RedisCluster: Per-node health tracking and non-blocking initialize() by ngabhanenetskope · Pull Request #4083 · redis/redis-py

ngabhanenetskope · 2026-05-27T13:53:01Z

Summary

Adds two mechanisms to improve RedisCluster resilience during transient node failures under high concurrency:

Per-node health tracking (NodeHealthManager) — After N consecutive TimeoutError/ConnectionError on a node (default: 5), subsequent requests to that node fail immediately instead of blocking for socket_timeout. After recovery_time (default: 10s), one probe request is allowed through (half-open pattern). On success, the node is marked available again.
Non-blocking initialize() — Changed from blocking lock acquisition to try-lock. If another thread is already refreshing topology, additional threads return immediately using stale (but functional for healthy nodes) topology instead of queuing on _initialization_lock.

Motivation

Under high concurrency (e.g., gevent with 250 greenlets, max_connections_per_node=50, socket_timeout=5s), a single node failure causes:

50 greenlets block on the dead node for 5s each (pool saturates instantly)
All 50 timeout simultaneously and call initialize() (thundering herd)
All queue on _initialization_lock, serializing 50 redundant CLUSTER SLOTS calls
Health check can't respond → readiness probe fails → pod dies

With this fix:

Health tracking: greenlet RFE: Sharding #6 fails instantly (0ms) instead of blocking 5s → pool never saturates beyond 5 connections
Non-blocking initialize: only the first thread refreshes topology; others continue serving requests to healthy nodes

See #4074 for full analysis.

Configuration

rc = RedisCluster(
    startup_nodes=[...],
    node_health_failure_threshold=5,   # failures before marking unavailable
    node_health_recovery_time=10.0,    # seconds before allowing probe
)

Behavior

Scenario	Before	After
6th request to dead node	Blocks for socket_timeout (5s)	Instant ConnectionError (0ms)
50 threads calling initialize()	All queue, 50 serial CLUSTER SLOTS calls	1 refreshes, 49 return immediately
Node recovers after failover	Must wait for blocked threads to timeout	Probe succeeds after recovery_time → instant recovery

Tests

TestNodeHealthManager — 7 tests covering threshold, recovery, per-node isolation, and cluster integration

Fixes RedisCluster: Transient node failure causes thundering herd on initialize(), leading to pool exhaustion under high concurrency #4074
Complements PR Randomize cluster startup node order during topology refresh #4060 (randomize nodes in initialize)
Follow-up to PR Fix ConnectionPool to raise MaxConnectionsError instead of Connection… #3698 (MaxConnectionsError distinction)

Note

Medium Risk
Changes cluster command routing and topology refresh concurrency under failure; mis-tuned thresholds could mark healthy nodes unavailable or delay slot updates, but behavior is configurable and scoped to connection failures.

Overview
Adds per-node health tracking to RedisCluster so repeated TimeoutError/ConnectionError on one node (configurable threshold, default 5) marks it unavailable and later commands raise NodeUnavailableError without opening a connection—avoiding pool saturation on a dead peer. Recovery uses a half-open probe after node_health_recovery_time (default 10s); success clears state, failed probe resets the timer.

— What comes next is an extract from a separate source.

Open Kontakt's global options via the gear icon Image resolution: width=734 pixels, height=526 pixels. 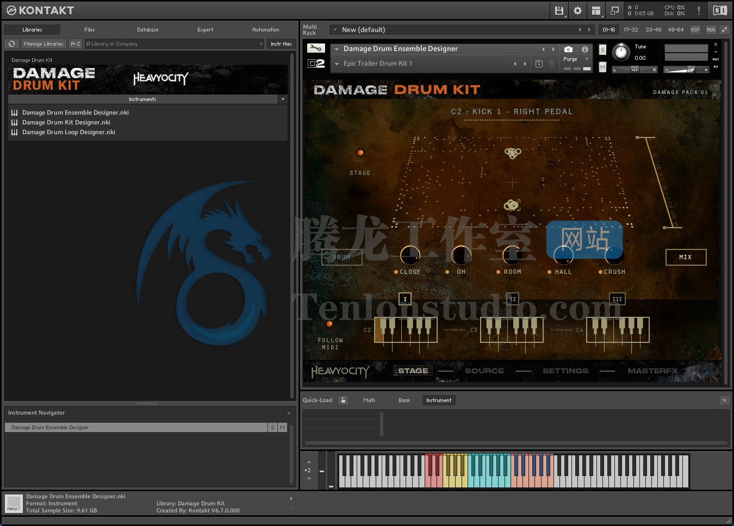click(x=577, y=10)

NodesManager.initialize() now uses a non-blocking _initialization_lock: concurrent refresh callers skip redundant CLUSTER SLOTS work and keep using the current topology until the in-flight refresh finishes.

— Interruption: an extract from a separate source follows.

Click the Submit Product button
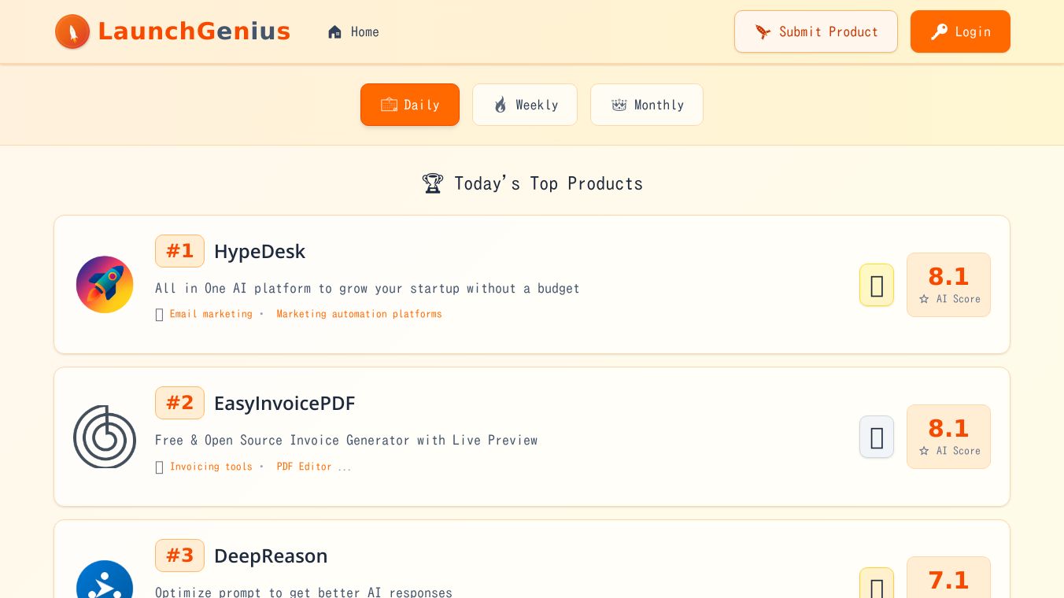The image size is (1064, 598). coord(816,31)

New public pieces: NodeUnavailableError, NodeHealthManager, and constructor kwargs node_health_failure_threshold / node_health_recovery_time. Tests cover the health manager and fail-fast behavior in _execute_command.

^{Reviewed by Cursor Bugbot for commit b998891. Bugbot is set up for automated code reviews on this repo. Configure here.}

jit-ci · 2026-05-27T13:53:11Z

Hi, I’m Jit, a friendly security platform designed to help developers build secure applications from day zero with an MVS (Minimal viable security) mindset.

In case there are security findings, they will be communicated to you as a comment inside the PR.

Hope you’ll enjoy using Jit.

Questions? Comments? Want to learn more? Get in touch with us.

petyaslavova · 2026-05-29T07:34:28Z

Hi @ngabhanenetskope, thank you for your contribution! I'll take a look at it soon.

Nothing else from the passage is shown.